On ACA exchanges, premium subsidies are set as a fixed percentage of a buyer's income, benchmarked to the second cheapest silver-level plan in the buyer's market. In 2016, solo buyers who earn exactly 200% of the Federal Poverty Level (FPL) will all pay $124 for the second cheapest silver plan available to them, regardless of where they live. Buyers earning 150% FPL will pay $59 for the benchmark plan.
Of course, there are plans cheaper than the benchmark: most bronze plans, and the cheapest silver plan in a given area. The buyer's subsidy, calculated to bring the benchmark to the target level, may cover all or most of a cheaper plan's premium. If the unsubsidized premium for the buyer paying $124 for the benchmark is $324, that $200 subsidy will leave the buyer paying just $50 per month for a plan with an unsubsidized price of $250.
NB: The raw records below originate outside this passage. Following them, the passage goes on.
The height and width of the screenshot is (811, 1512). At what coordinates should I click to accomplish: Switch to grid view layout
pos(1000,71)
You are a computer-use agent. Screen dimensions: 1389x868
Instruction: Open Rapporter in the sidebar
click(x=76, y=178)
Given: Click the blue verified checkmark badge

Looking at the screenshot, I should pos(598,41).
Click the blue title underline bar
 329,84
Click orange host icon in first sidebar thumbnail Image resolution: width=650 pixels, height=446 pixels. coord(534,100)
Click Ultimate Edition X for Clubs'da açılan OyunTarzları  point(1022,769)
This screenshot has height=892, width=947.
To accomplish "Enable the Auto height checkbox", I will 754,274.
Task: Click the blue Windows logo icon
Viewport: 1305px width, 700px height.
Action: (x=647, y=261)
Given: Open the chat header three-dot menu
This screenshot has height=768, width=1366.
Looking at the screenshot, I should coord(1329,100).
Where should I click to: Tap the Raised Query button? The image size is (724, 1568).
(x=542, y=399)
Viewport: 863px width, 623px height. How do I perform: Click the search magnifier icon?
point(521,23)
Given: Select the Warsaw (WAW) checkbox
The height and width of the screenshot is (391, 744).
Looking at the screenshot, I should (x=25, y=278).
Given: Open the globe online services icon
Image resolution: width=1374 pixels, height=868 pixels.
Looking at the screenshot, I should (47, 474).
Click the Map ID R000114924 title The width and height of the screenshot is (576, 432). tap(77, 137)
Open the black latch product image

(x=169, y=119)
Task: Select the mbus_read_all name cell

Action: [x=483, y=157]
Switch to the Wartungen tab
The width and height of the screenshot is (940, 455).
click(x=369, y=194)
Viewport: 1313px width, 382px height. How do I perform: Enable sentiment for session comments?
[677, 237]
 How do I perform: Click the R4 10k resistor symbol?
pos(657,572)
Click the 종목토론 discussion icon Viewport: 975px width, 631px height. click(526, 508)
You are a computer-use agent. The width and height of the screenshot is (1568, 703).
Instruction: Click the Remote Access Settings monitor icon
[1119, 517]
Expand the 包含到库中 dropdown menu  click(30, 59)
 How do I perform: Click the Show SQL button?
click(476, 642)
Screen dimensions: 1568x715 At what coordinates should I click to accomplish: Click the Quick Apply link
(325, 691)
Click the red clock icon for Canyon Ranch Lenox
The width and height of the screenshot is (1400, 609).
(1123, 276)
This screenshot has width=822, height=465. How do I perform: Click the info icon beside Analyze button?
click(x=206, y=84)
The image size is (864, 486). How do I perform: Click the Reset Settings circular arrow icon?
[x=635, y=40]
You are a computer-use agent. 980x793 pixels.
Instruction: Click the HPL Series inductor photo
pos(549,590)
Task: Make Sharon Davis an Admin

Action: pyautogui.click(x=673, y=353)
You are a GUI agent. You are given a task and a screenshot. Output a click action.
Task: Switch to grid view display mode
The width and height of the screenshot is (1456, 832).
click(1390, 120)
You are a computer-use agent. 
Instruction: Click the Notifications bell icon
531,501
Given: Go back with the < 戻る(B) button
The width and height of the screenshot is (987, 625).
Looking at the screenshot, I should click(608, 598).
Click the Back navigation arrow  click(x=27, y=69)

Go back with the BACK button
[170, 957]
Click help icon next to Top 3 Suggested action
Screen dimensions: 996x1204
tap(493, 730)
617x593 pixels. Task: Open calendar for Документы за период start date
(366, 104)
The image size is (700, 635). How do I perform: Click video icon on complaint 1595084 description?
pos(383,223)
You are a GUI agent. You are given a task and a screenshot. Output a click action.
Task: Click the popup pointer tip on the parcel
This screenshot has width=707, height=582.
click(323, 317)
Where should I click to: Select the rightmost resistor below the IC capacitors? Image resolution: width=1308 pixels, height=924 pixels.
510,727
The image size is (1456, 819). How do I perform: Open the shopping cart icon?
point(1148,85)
For buyers with incomes under 201% FPL, a key opportunity arises when the cheapest silver plan available is significantly cheaper than the benchmark second-cheapest. That's because silver plans for buyers up to 200% FPL carry strong Cost Sharing Reduction (CSR) subsidies that reduce deductibles, copays and maximum out-of-pocket costs. But for someone earning 200% FPL ($23,450 in 2016), $124 per month can seem out of reach. Some buy bronze plans, with deductibles average over $5,000, and leave CSR (which at that income will usually lower the deductible to $500 or less) on the table.
For 2016, Syracuse has the biggest cheapest-silver windfall I've seen to date. The unsubsidized price of the benchmark silver plan (from CDPHP) is a sky-high $503 -- highest in the state. The cheapest silver plan, from Fidelis, is $373. (In New York, prices do not vary according to age, as Margot Sanger-Katz reminded me this afternoon.)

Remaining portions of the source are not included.